**ASSIGNMENT**
Look through the material for lines with the word "showing", and copy each one.
┌─ GIVEN INFORMATION
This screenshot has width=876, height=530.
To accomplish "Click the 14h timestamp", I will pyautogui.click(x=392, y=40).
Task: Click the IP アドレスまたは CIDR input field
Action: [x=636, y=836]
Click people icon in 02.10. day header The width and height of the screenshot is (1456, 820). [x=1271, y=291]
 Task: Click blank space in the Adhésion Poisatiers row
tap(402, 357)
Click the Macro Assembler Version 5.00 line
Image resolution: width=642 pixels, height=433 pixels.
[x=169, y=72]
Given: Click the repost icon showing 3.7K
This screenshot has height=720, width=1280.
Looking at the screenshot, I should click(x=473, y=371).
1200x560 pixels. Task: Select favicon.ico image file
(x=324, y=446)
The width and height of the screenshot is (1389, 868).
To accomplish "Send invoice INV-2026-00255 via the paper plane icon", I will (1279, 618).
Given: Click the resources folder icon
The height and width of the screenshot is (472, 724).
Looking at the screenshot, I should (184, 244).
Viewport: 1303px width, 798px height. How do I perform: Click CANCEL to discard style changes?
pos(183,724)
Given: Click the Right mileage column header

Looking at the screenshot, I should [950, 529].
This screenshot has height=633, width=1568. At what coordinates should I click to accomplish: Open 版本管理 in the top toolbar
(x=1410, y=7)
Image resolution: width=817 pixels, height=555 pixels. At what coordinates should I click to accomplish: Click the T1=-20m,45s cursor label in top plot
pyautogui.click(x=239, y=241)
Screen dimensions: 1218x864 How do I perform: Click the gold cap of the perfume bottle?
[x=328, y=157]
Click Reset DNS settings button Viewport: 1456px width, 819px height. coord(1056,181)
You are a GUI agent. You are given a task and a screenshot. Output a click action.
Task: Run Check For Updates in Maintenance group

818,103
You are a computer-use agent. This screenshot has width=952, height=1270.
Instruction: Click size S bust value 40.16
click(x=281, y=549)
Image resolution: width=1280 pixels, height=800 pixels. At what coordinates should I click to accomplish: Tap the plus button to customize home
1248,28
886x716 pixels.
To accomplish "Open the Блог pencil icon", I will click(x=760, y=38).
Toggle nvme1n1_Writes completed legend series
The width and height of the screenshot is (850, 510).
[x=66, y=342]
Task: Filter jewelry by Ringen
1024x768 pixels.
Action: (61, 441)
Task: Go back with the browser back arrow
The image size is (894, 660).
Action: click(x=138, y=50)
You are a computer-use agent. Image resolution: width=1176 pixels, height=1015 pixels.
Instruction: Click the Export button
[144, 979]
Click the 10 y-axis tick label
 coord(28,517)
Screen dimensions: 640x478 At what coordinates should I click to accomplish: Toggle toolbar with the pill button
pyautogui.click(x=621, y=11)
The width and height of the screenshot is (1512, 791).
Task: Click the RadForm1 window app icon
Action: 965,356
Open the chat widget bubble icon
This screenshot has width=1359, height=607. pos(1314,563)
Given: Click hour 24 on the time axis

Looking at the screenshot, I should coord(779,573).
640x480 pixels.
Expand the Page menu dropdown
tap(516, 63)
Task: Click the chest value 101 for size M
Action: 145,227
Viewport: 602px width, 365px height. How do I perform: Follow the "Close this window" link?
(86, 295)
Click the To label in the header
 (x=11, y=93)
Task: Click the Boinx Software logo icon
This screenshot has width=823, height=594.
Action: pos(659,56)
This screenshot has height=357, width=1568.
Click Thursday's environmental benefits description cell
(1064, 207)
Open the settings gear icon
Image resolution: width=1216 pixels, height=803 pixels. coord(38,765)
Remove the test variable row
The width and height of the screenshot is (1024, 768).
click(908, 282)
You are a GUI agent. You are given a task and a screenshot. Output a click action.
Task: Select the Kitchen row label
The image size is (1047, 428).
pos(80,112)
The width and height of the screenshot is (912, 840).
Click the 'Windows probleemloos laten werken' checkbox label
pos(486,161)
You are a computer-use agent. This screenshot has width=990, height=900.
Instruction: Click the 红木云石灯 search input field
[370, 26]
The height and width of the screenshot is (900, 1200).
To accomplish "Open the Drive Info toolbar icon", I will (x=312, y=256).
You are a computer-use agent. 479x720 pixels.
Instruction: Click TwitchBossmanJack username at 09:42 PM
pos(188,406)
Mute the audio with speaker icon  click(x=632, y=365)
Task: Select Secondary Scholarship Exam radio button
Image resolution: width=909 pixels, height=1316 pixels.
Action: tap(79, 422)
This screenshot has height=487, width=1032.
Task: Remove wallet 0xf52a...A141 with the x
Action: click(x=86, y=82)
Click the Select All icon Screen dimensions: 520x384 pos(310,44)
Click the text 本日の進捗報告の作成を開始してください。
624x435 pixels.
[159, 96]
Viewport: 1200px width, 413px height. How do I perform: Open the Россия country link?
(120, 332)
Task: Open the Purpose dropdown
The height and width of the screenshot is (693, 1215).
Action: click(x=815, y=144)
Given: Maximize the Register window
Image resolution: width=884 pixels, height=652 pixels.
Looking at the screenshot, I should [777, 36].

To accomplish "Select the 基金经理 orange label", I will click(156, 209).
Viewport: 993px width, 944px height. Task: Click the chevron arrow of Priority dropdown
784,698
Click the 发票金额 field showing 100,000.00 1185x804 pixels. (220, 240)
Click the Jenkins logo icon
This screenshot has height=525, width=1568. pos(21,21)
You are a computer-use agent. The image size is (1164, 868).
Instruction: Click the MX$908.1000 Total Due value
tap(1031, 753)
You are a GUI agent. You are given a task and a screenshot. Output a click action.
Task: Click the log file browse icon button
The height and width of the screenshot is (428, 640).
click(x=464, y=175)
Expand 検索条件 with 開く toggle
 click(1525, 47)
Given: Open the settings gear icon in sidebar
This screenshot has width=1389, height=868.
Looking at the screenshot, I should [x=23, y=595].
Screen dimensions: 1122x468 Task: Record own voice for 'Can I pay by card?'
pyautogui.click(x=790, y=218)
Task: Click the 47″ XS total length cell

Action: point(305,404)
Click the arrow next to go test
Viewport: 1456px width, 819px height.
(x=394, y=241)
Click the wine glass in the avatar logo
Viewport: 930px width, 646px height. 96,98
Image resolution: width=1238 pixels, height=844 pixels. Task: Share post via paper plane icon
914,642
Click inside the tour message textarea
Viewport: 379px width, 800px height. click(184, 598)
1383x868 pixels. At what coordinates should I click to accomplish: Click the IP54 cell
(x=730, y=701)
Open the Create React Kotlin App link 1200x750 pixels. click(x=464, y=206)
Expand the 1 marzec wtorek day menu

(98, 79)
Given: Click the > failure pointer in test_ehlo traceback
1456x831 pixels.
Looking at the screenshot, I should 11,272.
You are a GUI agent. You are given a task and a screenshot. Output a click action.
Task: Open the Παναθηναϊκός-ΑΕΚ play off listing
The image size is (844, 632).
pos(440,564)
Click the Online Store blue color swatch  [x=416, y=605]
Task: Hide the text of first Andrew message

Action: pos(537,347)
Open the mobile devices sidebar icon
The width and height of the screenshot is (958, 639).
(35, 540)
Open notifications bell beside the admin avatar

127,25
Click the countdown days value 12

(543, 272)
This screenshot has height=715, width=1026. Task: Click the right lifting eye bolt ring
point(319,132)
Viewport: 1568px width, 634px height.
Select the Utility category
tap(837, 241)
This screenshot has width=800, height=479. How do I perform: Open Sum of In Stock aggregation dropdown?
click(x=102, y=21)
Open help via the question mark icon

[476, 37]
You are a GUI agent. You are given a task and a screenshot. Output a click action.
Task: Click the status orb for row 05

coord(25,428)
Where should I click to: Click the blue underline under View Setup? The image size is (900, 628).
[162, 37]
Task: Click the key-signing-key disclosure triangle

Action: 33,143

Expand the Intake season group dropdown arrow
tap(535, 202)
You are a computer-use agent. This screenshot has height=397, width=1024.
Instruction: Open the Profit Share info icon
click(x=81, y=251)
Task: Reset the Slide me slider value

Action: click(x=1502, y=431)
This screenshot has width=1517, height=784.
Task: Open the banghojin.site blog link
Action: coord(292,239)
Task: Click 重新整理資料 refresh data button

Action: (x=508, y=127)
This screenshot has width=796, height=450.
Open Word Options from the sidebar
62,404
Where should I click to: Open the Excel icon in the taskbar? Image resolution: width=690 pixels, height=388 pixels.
└─
**SOLUTION TO THIS EXERCISE**
Given: Click the repost icon showing 3.7K
Click the 发票金额 field showing 100,000.00 1185x804 pixels. (220, 240)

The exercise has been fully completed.